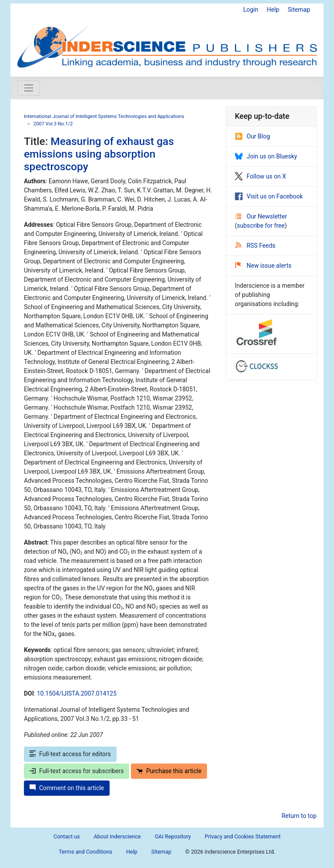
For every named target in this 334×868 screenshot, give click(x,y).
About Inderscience (117, 836)
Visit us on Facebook (269, 196)
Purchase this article (169, 771)
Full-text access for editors (70, 754)
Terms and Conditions (85, 851)
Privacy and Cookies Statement (243, 836)
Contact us (67, 836)
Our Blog (252, 136)
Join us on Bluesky (266, 156)
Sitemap (299, 10)
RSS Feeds (255, 246)
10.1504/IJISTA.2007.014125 (77, 693)
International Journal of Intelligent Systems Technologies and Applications (104, 116)
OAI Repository (173, 836)
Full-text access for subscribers (77, 771)
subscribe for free (261, 225)
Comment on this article (67, 788)
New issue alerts (263, 266)
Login (250, 10)
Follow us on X (261, 176)
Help (273, 10)
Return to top (299, 816)
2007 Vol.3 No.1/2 (53, 124)
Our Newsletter (261, 216)
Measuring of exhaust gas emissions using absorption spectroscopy (99, 154)
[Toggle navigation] (29, 88)
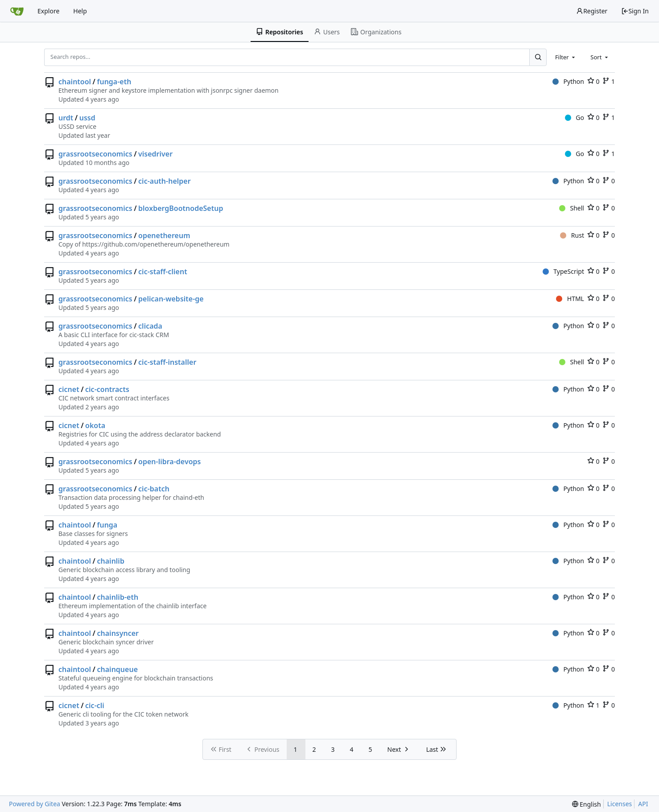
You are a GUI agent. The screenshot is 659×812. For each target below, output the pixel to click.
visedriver (155, 154)
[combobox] (566, 57)
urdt (66, 118)
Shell (572, 208)
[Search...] (538, 57)
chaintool (74, 82)
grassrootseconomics (95, 154)
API (643, 804)
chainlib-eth (118, 597)
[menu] (586, 804)
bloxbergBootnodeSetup (181, 208)
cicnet (69, 389)
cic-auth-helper (165, 181)
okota (95, 425)
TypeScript (563, 271)
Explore (48, 11)
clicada (150, 326)
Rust (572, 235)
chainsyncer (118, 633)
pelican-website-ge (171, 299)
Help (80, 11)
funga (107, 525)
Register (592, 11)
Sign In (635, 11)
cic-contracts (107, 389)
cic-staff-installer (167, 362)
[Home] (17, 11)
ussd (87, 118)
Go (574, 117)
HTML (570, 298)
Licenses (620, 804)
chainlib (111, 561)
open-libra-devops (169, 462)
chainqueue (118, 669)
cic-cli (95, 705)
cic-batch (154, 489)
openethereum (164, 235)
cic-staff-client (163, 272)
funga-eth (114, 82)
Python (568, 81)
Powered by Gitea (34, 804)
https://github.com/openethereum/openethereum (156, 244)
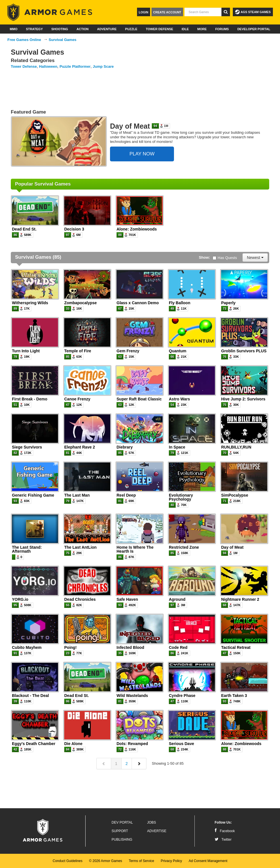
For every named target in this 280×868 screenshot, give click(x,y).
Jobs (152, 823)
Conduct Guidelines (67, 861)
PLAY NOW (142, 154)
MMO (13, 29)
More (202, 29)
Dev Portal (122, 823)
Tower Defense (159, 29)
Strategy (34, 29)
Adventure (107, 29)
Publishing (122, 839)
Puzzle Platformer (75, 66)
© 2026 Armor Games (105, 861)
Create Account (167, 12)
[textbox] (203, 12)
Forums (222, 29)
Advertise (157, 831)
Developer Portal (254, 29)
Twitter (223, 839)
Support (120, 831)
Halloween (48, 66)
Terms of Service (141, 861)
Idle (185, 29)
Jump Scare (103, 66)
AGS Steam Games (253, 12)
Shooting (60, 29)
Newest (255, 257)
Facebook (225, 831)
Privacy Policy (171, 861)
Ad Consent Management (208, 861)
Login (143, 12)
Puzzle (131, 29)
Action (82, 29)
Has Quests (225, 257)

### YOUR INSTRUCTIONS
Copy all of the material above verbatim, line for line, leaving out the pictures.

### SOLUTION FOR THIS EXERCISE
For every named target in this 334×868 screenshot, give click(x,y).
About Inderscience (117, 836)
Visit us on Facebook (269, 196)
Purchase this article (169, 771)
Full-text access for editors (70, 754)
Terms and Conditions (85, 851)
Privacy and Cookies Statement (243, 836)
Contact us (67, 836)
Our Blog (252, 136)
Join us on Bluesky (266, 156)
Sitemap (299, 10)
RSS Feeds (255, 246)
10.1504/IJISTA.2007.014125 (77, 693)
International Journal of Intelligent Systems Technologies and Applications (104, 116)
OAI Repository (173, 836)
Full-text access for subscribers (77, 771)
subscribe for free (261, 225)
Comment on this article (67, 788)
New issue alerts (263, 266)
Login (250, 10)
Follow us on X (261, 176)
Help (273, 10)
Return to top (299, 816)
2007 Vol.3 No.1/2 (53, 124)
Our Newsletter (261, 216)
Measuring of exhaust gas emissions using absorption spectroscopy (99, 154)
[Toggle navigation] (29, 88)
You are a GUI agent. The screenshot is 659×812. For each target below, output the pixel to click.
visedriver (155, 154)
[combobox] (566, 57)
urdt (66, 118)
Shell (572, 208)
[Search...] (538, 57)
chaintool (74, 82)
grassrootseconomics (95, 154)
API (643, 804)
chainlib-eth (118, 597)
[menu] (586, 804)
bloxbergBootnodeSetup (181, 208)
cicnet (69, 389)
cic-auth-helper (165, 181)
okota (95, 425)
TypeScript (563, 271)
Explore (48, 11)
clicada (150, 326)
Rust (572, 235)
chainsyncer (118, 633)
pelican-website-ge (171, 299)
Help (80, 11)
funga (107, 525)
Register (592, 11)
Sign In (635, 11)
cic-contracts (107, 389)
cic-staff-installer (167, 362)
[Home] (17, 11)
ussd (87, 118)
Go (574, 117)
HTML (570, 298)
Licenses (620, 804)
chainlib (111, 561)
open-libra-devops (169, 462)
chainqueue (118, 669)
cic-cli (95, 705)
cic-batch (154, 489)
openethereum (164, 235)
cic-staff-client (163, 272)
funga-eth (114, 82)
Python (568, 81)
Powered by Gitea (34, 804)
https://github.com/openethereum/openethereum (156, 244)
For every named target in this 280×868 screenshot, give click(x,y).
Jobs (152, 823)
Conduct Guidelines (67, 861)
PLAY NOW (142, 154)
MMO (13, 29)
More (202, 29)
Dev Portal (122, 823)
Tower Defense (159, 29)
Strategy (34, 29)
Adventure (107, 29)
Publishing (122, 839)
Puzzle Platformer (75, 66)
© 2026 Armor Games (105, 861)
Create Account (167, 12)
[textbox] (203, 12)
Forums (222, 29)
Advertise (157, 831)
Developer Portal (254, 29)
Twitter (223, 839)
Support (120, 831)
Halloween (48, 66)
Terms of Service (141, 861)
Idle (185, 29)
Jump Scare (103, 66)
AGS Steam Games (253, 12)
Shooting (60, 29)
Newest (255, 257)
Facebook (225, 831)
Privacy Policy (171, 861)
Ad Consent Management (208, 861)
Login (143, 12)
Puzzle (131, 29)
Action (82, 29)
Has Quests (225, 257)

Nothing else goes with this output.